But distributed systems also introduce familiar trade-offs:

  • Coordination overhead: managing who knows what, when, and how to hand it off.
  • Inconsistent state: agents may operate on slightly different or outdated snapshots of reality.
  • Communication costs: excessive data sharing can overload channels and inflate compute costs.
  • Error propagation: bad context or missing provenance from one agent can cascade downstream.

These are the same challenges that led to decades of research in distributed computing — now re-emerging in the AI era. Context engineering is our new coordination fabric: the discipline that keeps distributed reasoning coherent, efficient, and safe. It ensures each agent receives only the context it needs at the moment it needs it, with clear provenance and rules of engagement.

AI Agent Scrum

“Over-communicate”. That’s been a slogan on many of the projects I’ve worked on. I understand and appreciate it. But, like any good rule, it can be taken too far. Over-communication has diminishing returns. What we actually need is minimal over-communication—to err on the side of caution, but only just enough.

That’s the role of the daily scrum meeting of the Agile project methodology. A cross-functional team—developers, analysts, stakeholders, business partners—gathers across the streams of the project. The goal is to synchronize, not to deliberate endlessly. The first guardrail against over-communication is time. Each participant gets their turn, one at a time. The project manager—part MC, part director, part judge — ensures that anything requiring more than a few seconds of discussion becomes a follow-up or side meeting.

Because even teams can’t truly listen in parallel, those turns matter. And yet, as each person speaks, something they say might trigger an insight in someone who already spoke—something they didn’t know they didn’t know. That’s the structured serendipity of scrum meetings.

Now let’s apply this principle to teams of AI agents. A set of AI agents working on a prompt or task are effectively a mini-project team. Each is an expert domain model—like a specialist in design, data, or compliance — working toward a shared deliverable. Each has its own inputs, assumptions, and partial understanding of the problem. Just as in human teams, their coordination matters as much as their individual intelligence.

AI agents already know how to communicate reactively—within a RAG process, they request additional context or data when needed. But what’s missing is proactive communication: the digital equivalent of a daily scrum. An AI Project Manager agent could convene these interactions, collecting progress updates and needs, and deciding what to prioritize or delegate next. Better yet, each expert agent could submit a prioritized list of needs—its equivalent of “what I need from others today.”

That simple structure would prevent the flood of irrelevant data that happens when every agent dumps everything “just in case.” It keeps the AI ecosystem minimally over-communicative—erring on the side of caution, but only just enough.

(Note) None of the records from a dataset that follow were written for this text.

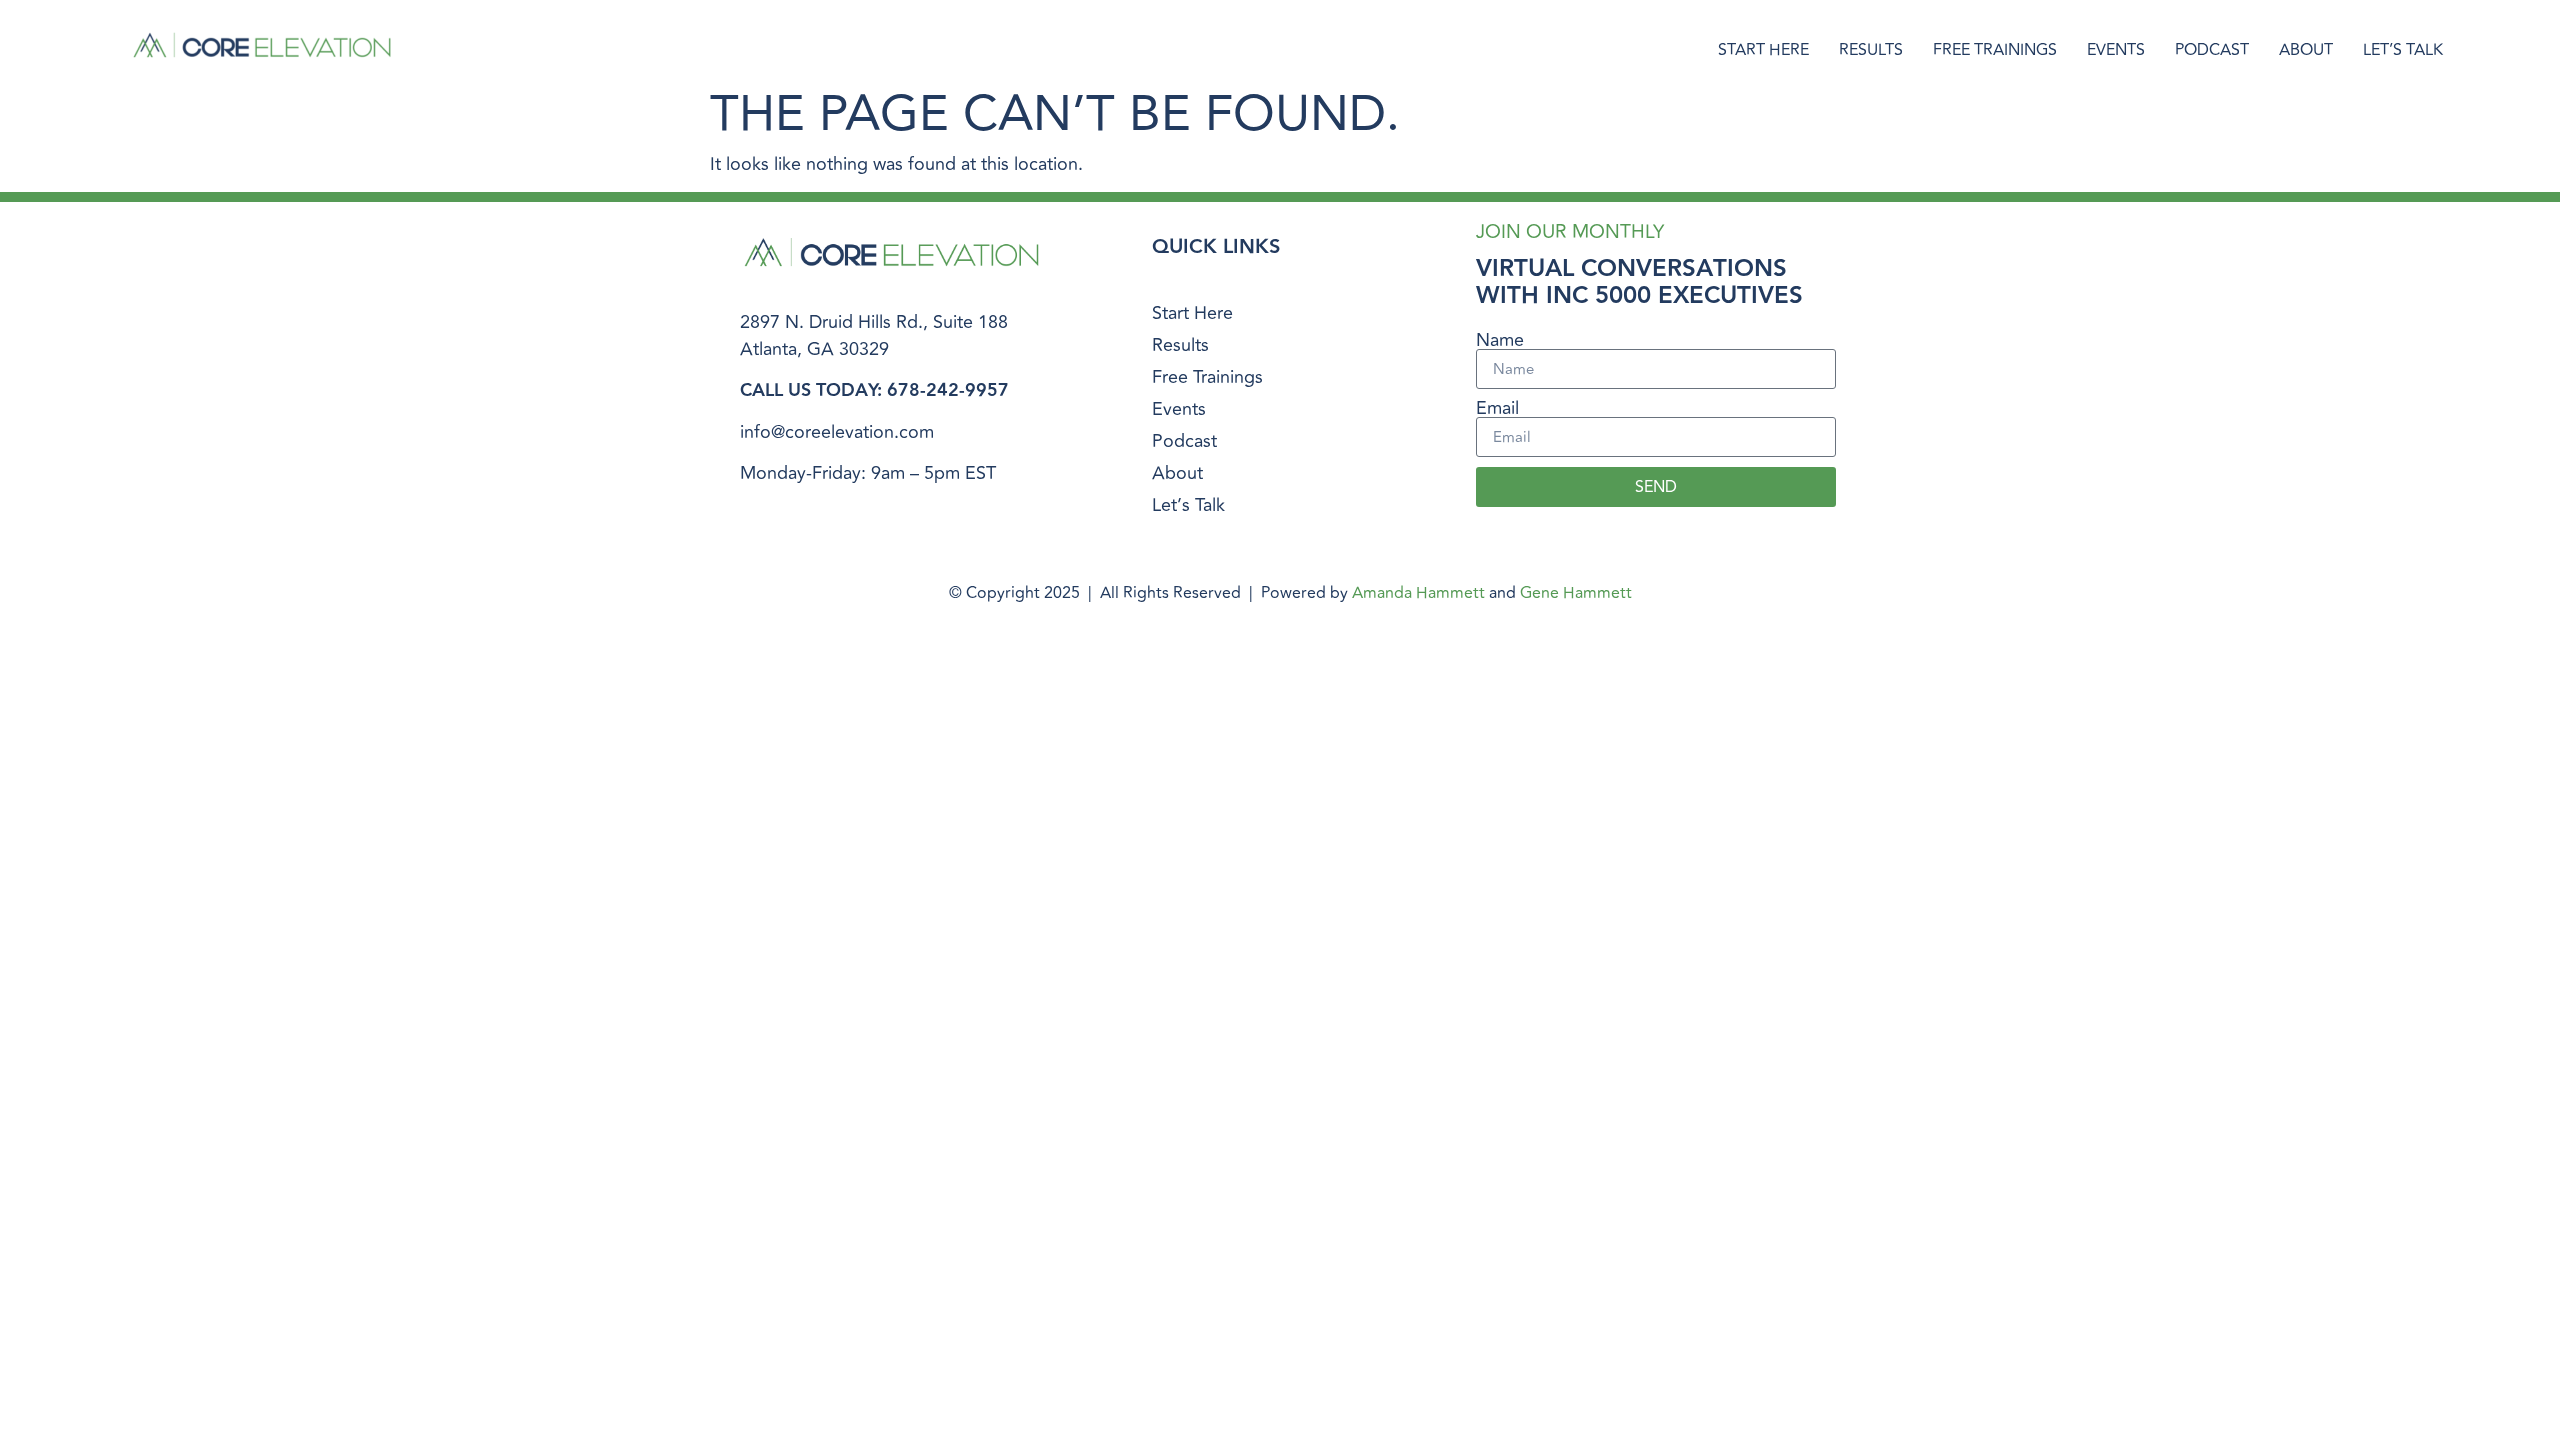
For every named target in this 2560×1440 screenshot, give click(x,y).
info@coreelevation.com (837, 432)
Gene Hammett (1576, 593)
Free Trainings (1995, 50)
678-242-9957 (948, 390)
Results (1871, 50)
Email (1497, 408)
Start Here (1763, 50)
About (2306, 50)
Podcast (2212, 50)
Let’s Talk (2403, 50)
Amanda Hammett (1418, 593)
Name (1500, 340)
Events (2116, 50)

Two Pillars of Context Engineering

As soon as intelligence becomes distributed—many agents, many tools, many partial memories—the problem shifts from how smart each model is to how well they share context. That’s where context engineering steps in. It isn’t just about smarter prompts or longer context windows; it’s about building a coordination fabric that lets specialized agents reason together without flooding each other with irrelevant data.

In practice, context engineering rests on two major pillars. The first governs how agents pass context as they go, making sure every hand-off is frugal but sufficient—just the evidence, timestamps, and links the next step will truly need. The second ensures an enterprise-wide foundation of context, so those agents draw from clean, consistent, governed sources instead of scraping raw systems. Together, these pillars form the operational discipline that keeps distributed intelligence coherent, efficient, and auditable.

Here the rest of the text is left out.